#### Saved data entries

########

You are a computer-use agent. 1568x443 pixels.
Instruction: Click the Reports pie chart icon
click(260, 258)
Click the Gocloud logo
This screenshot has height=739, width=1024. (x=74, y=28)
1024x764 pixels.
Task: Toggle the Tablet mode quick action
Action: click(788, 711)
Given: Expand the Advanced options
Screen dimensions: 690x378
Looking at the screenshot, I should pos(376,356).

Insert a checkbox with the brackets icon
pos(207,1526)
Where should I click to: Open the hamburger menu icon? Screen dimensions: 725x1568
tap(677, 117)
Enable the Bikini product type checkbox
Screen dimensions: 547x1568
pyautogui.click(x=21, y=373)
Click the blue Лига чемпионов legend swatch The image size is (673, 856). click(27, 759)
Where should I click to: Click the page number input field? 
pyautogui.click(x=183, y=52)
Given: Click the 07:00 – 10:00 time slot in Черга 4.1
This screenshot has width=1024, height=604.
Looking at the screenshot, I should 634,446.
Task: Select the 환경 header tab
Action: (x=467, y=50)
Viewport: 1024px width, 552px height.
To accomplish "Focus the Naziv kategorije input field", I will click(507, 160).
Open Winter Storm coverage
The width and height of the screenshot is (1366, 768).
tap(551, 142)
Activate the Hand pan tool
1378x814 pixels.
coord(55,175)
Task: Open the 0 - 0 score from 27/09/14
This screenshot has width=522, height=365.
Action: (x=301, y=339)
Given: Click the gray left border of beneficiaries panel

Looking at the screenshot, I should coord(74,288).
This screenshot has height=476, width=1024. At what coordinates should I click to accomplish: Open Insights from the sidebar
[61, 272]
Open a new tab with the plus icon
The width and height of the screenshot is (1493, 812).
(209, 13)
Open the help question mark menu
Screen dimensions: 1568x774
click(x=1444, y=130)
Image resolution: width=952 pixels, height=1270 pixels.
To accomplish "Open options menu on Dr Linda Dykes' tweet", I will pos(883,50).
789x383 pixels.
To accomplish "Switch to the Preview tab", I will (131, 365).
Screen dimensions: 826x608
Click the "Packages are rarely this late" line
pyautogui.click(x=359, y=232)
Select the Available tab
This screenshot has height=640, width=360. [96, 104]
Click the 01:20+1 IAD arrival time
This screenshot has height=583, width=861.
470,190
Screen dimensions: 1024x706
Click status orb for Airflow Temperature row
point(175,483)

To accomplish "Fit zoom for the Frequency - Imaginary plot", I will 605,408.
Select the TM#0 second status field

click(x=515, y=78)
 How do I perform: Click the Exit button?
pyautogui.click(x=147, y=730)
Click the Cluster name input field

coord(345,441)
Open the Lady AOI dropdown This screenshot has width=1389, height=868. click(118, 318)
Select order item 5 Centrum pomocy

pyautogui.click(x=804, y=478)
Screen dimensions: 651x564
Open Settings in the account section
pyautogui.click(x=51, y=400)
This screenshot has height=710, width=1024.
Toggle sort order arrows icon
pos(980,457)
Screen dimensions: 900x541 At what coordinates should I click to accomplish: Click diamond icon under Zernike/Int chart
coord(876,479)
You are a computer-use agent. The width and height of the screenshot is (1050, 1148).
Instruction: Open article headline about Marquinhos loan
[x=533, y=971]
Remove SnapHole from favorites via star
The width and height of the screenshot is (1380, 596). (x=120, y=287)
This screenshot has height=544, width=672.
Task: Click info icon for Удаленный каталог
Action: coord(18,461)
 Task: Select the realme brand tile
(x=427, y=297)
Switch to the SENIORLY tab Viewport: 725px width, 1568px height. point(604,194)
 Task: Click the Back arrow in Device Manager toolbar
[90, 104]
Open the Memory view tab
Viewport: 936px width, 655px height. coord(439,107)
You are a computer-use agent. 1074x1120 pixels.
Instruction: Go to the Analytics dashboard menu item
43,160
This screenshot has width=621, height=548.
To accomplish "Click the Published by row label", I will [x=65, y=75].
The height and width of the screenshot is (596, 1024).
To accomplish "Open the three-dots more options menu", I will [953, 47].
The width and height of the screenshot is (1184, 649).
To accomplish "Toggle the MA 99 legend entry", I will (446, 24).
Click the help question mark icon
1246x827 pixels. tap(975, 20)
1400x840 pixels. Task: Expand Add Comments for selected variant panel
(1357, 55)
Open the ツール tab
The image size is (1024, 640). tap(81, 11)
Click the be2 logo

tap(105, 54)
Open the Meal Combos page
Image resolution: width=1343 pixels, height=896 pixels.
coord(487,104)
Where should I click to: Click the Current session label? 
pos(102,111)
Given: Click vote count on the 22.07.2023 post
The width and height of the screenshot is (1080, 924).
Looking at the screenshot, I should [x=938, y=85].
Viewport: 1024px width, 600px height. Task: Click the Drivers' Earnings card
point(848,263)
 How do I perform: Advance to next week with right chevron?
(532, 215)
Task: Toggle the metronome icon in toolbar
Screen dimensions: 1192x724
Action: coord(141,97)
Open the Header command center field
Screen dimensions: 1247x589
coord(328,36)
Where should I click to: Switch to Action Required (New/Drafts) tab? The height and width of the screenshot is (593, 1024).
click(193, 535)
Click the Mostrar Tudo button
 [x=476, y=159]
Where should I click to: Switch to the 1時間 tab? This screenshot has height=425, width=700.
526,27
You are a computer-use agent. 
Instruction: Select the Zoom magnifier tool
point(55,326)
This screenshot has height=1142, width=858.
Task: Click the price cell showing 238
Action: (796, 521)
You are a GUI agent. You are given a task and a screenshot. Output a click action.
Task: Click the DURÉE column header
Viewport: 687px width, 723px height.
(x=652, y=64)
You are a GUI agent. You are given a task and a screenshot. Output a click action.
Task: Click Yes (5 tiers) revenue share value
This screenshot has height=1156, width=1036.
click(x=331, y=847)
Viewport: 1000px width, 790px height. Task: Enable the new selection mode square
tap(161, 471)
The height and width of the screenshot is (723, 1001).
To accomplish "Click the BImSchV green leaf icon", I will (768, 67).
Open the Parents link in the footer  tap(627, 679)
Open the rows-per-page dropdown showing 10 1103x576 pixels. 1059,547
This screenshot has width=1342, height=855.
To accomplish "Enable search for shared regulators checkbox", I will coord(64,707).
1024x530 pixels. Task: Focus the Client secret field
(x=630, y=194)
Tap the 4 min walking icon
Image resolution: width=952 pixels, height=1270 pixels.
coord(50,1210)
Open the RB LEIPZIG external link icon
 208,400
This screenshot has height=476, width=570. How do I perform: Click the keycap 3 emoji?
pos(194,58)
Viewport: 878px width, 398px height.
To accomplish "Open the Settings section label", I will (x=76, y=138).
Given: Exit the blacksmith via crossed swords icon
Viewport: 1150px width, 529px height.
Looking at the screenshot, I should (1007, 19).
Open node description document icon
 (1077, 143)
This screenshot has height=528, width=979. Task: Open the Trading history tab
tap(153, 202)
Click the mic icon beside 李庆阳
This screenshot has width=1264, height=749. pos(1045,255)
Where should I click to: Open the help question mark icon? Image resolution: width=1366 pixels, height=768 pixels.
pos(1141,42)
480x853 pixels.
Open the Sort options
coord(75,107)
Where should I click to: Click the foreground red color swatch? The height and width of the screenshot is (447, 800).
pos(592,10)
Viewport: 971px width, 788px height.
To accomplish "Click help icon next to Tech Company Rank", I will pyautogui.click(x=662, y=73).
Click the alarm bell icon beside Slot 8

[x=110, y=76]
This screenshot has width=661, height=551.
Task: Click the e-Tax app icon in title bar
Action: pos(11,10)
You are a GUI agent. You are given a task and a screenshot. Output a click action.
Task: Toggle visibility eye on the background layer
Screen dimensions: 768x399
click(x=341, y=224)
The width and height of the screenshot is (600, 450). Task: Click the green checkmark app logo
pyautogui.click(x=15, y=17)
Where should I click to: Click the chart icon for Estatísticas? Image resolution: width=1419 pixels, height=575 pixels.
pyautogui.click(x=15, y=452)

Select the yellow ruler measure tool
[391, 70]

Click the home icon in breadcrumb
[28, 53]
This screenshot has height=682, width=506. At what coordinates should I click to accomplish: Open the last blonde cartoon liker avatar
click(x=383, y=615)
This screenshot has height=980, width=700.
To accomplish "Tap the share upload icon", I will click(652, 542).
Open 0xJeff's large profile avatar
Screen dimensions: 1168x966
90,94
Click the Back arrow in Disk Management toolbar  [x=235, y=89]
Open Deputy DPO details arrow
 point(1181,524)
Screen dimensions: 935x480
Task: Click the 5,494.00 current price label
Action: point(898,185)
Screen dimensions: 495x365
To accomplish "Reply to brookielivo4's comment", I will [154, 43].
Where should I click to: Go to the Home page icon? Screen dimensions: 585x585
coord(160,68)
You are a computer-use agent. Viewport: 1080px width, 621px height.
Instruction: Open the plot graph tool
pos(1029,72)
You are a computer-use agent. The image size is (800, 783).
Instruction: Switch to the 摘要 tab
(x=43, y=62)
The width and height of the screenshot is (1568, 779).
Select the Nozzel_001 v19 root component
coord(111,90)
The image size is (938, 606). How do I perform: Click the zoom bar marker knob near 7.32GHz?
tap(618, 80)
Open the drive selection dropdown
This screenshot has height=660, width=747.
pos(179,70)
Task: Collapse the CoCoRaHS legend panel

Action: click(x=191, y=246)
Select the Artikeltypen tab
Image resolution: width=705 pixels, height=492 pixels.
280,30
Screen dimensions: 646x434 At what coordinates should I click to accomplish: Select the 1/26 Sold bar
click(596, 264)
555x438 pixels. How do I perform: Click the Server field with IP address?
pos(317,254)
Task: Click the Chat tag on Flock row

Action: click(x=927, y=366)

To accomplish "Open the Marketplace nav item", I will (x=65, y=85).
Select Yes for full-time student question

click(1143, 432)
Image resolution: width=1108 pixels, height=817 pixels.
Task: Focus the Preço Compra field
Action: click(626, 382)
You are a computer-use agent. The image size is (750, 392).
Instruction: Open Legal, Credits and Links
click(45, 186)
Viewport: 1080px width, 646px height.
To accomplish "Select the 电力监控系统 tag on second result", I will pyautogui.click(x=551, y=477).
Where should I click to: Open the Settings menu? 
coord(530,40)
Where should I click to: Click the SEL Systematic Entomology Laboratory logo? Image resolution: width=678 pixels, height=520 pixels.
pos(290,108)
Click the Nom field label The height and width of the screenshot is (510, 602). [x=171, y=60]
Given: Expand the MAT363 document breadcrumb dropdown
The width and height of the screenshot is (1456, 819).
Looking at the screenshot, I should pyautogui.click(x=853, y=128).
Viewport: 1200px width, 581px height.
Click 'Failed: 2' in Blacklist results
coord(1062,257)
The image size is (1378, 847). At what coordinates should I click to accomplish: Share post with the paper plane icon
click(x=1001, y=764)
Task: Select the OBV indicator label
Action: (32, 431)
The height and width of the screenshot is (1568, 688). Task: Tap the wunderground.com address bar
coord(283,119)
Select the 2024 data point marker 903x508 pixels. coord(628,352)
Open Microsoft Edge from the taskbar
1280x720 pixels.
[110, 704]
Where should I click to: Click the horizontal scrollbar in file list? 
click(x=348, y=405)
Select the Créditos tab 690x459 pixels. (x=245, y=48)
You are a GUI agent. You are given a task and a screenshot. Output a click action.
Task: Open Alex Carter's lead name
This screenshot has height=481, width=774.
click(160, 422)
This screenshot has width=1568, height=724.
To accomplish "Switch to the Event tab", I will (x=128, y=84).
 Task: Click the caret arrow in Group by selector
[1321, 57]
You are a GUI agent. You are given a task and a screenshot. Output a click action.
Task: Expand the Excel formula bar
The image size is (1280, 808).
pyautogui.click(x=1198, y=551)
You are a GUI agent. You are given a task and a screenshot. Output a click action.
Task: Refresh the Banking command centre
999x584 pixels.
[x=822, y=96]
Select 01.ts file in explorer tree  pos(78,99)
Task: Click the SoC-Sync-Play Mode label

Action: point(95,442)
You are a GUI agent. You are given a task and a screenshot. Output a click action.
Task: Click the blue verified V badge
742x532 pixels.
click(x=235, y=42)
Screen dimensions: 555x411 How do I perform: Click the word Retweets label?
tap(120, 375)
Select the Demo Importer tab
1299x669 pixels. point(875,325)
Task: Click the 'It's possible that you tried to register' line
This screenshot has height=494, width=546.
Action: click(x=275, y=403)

########

#### EXERCISE BRIEF
In the entries above, restate word for word the lines between the one holding "Instruction: Click the Reports pie chart icon" and the one holding "Screen dimensions: 826x608", inclusive, and nothing besides.

#### EXPECTED ANSWER
Instruction: Click the Reports pie chart icon
click(260, 258)
Click the Gocloud logo
This screenshot has height=739, width=1024. (x=74, y=28)
1024x764 pixels.
Task: Toggle the Tablet mode quick action
Action: click(788, 711)
Given: Expand the Advanced options
Screen dimensions: 690x378
Looking at the screenshot, I should pos(376,356).

Insert a checkbox with the brackets icon
pos(207,1526)
Where should I click to: Open the hamburger menu icon? Screen dimensions: 725x1568
tap(677, 117)
Enable the Bikini product type checkbox
Screen dimensions: 547x1568
pyautogui.click(x=21, y=373)
Click the blue Лига чемпионов legend swatch The image size is (673, 856). click(27, 759)
Where should I click to: Click the page number input field? 
pyautogui.click(x=183, y=52)
Given: Click the 07:00 – 10:00 time slot in Черга 4.1
This screenshot has width=1024, height=604.
Looking at the screenshot, I should 634,446.
Task: Select the 환경 header tab
Action: (x=467, y=50)
Viewport: 1024px width, 552px height.
To accomplish "Focus the Naziv kategorije input field", I will click(507, 160).
Open Winter Storm coverage
The width and height of the screenshot is (1366, 768).
tap(551, 142)
Activate the Hand pan tool
1378x814 pixels.
coord(55,175)
Task: Open the 0 - 0 score from 27/09/14
This screenshot has width=522, height=365.
Action: (x=301, y=339)
Given: Click the gray left border of beneficiaries panel

Looking at the screenshot, I should coord(74,288).
This screenshot has height=476, width=1024. At what coordinates should I click to accomplish: Open Insights from the sidebar
[61, 272]
Open a new tab with the plus icon
The width and height of the screenshot is (1493, 812).
(209, 13)
Open the help question mark menu
Screen dimensions: 1568x774
click(x=1444, y=130)
Image resolution: width=952 pixels, height=1270 pixels.
To accomplish "Open options menu on Dr Linda Dykes' tweet", I will pos(883,50).
789x383 pixels.
To accomplish "Switch to the Preview tab", I will (131, 365).
Screen dimensions: 826x608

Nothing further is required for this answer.